[Stored data]
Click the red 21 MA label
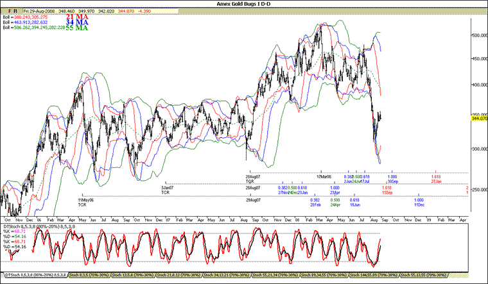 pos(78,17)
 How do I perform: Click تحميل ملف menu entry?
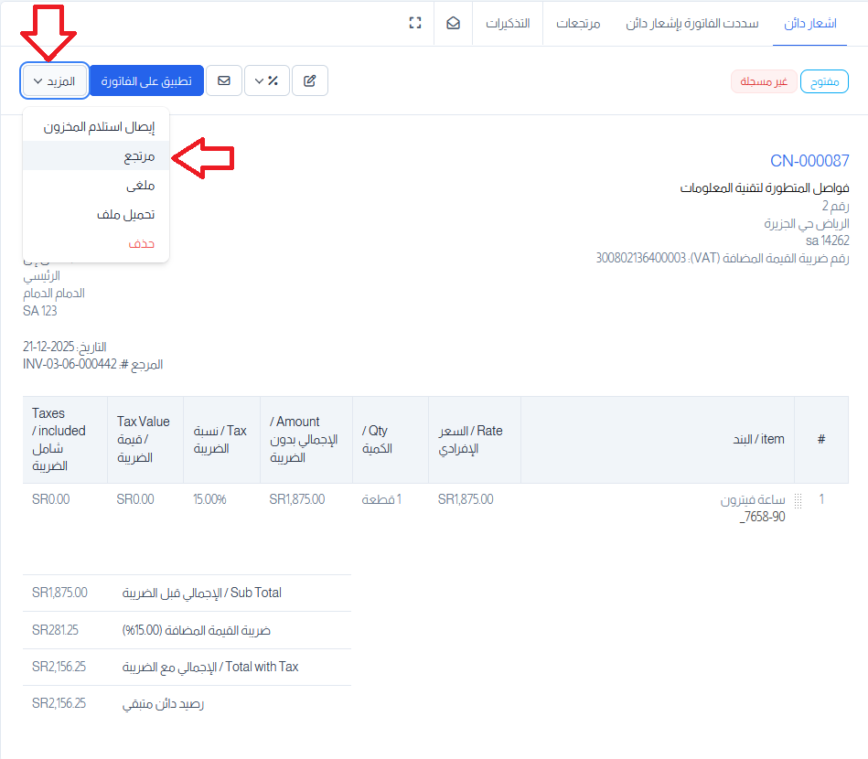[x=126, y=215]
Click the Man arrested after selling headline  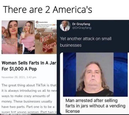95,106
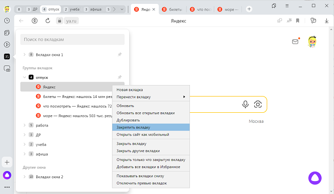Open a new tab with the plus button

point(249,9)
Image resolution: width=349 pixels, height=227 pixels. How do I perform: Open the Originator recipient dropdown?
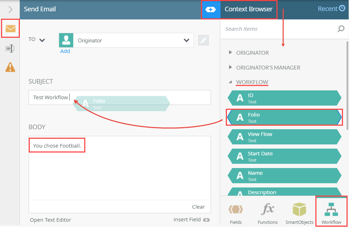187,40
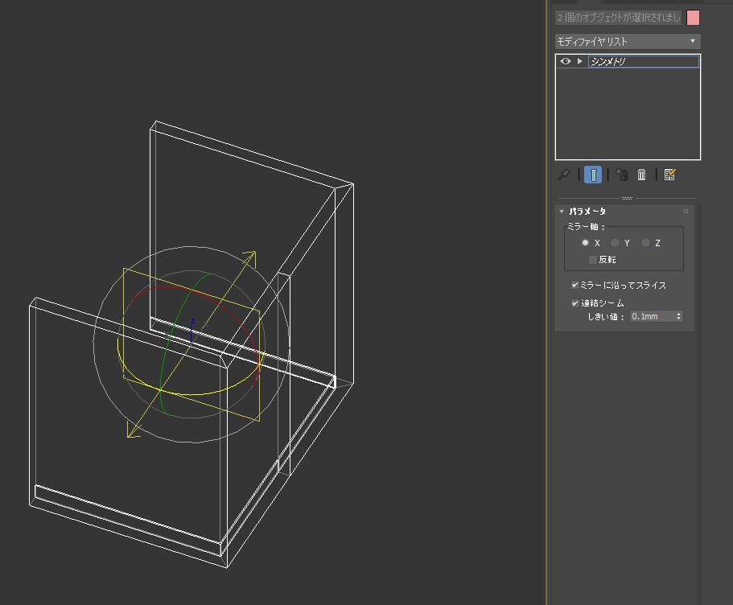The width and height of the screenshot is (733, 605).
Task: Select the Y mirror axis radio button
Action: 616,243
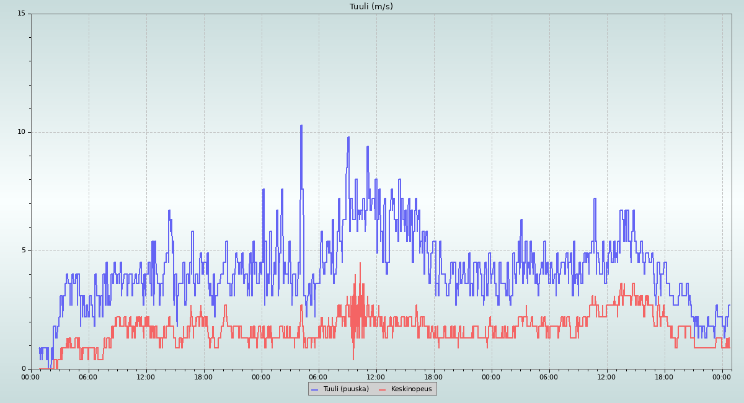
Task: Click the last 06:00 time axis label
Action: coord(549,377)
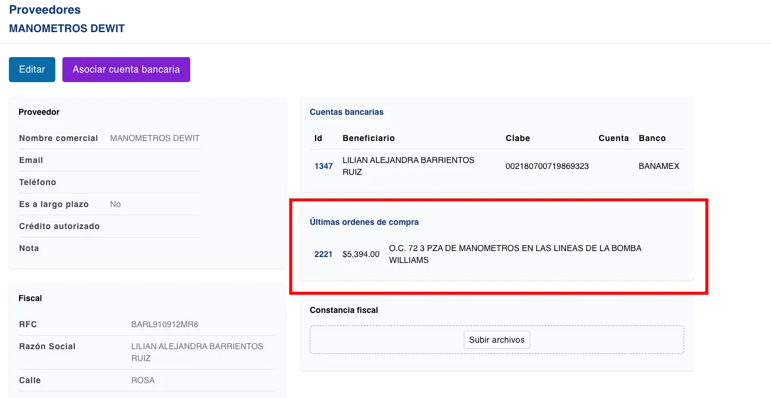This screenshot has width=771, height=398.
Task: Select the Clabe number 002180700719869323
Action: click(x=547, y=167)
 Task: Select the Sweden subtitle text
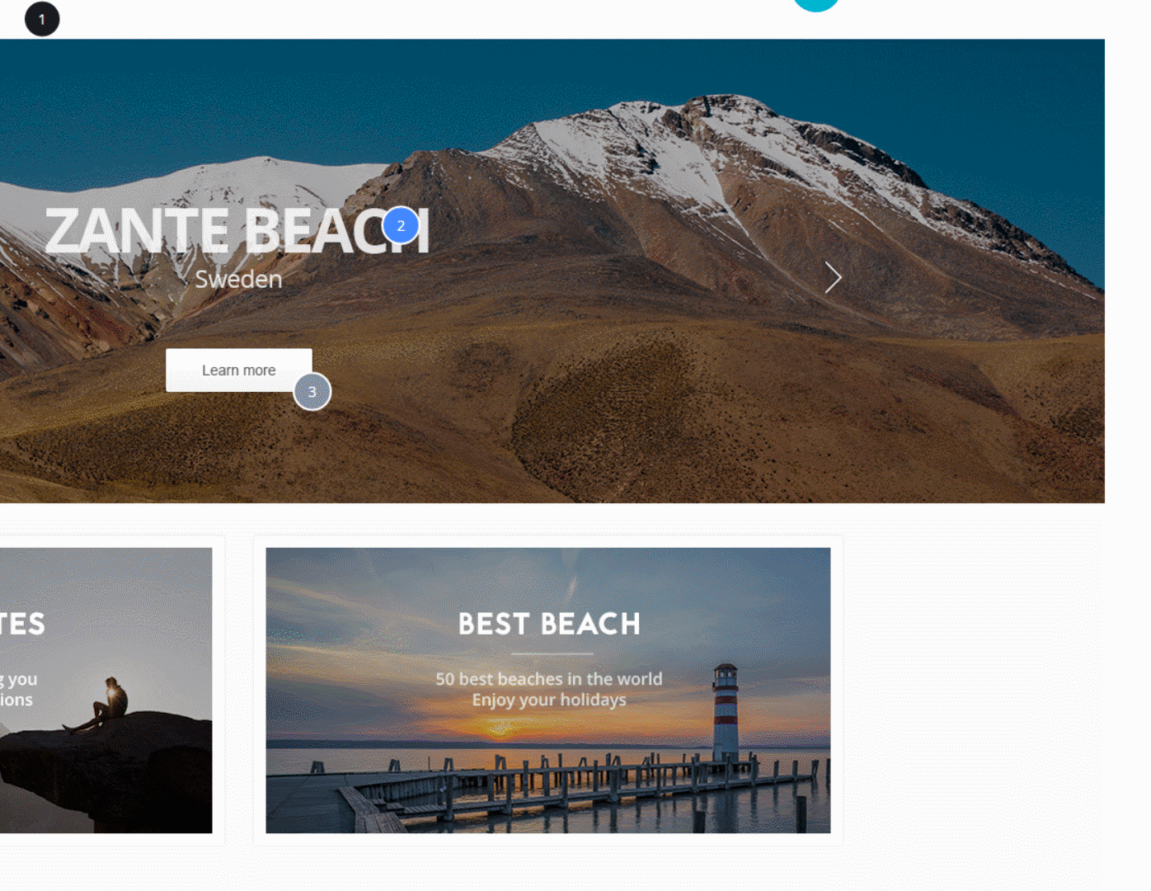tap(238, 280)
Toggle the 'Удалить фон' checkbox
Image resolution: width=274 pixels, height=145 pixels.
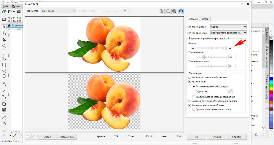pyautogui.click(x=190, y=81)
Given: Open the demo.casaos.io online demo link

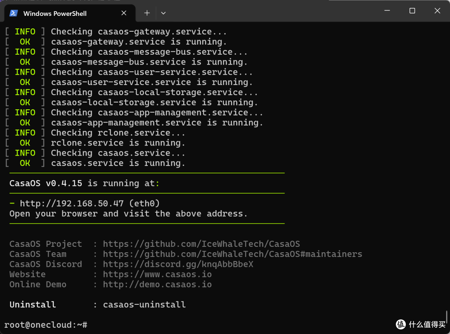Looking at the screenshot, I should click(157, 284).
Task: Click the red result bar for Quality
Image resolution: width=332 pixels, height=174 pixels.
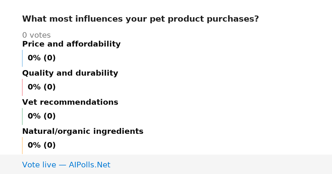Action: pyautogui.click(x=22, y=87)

* [Directions]
Output only these lines, word for word: the line containing "Task: Select the Sweden subtitle text" and every line after it through the last line of the data. Omit the pictures.

* [Written solution]
 Task: Select the Sweden subtitle text
tap(238, 280)
Toggle the 'Удалить фон' checkbox
Image resolution: width=274 pixels, height=145 pixels.
pyautogui.click(x=190, y=81)
Given: Open the demo.casaos.io online demo link

Looking at the screenshot, I should click(157, 284).
Task: Click the red result bar for Quality
Image resolution: width=332 pixels, height=174 pixels.
Action: pyautogui.click(x=22, y=87)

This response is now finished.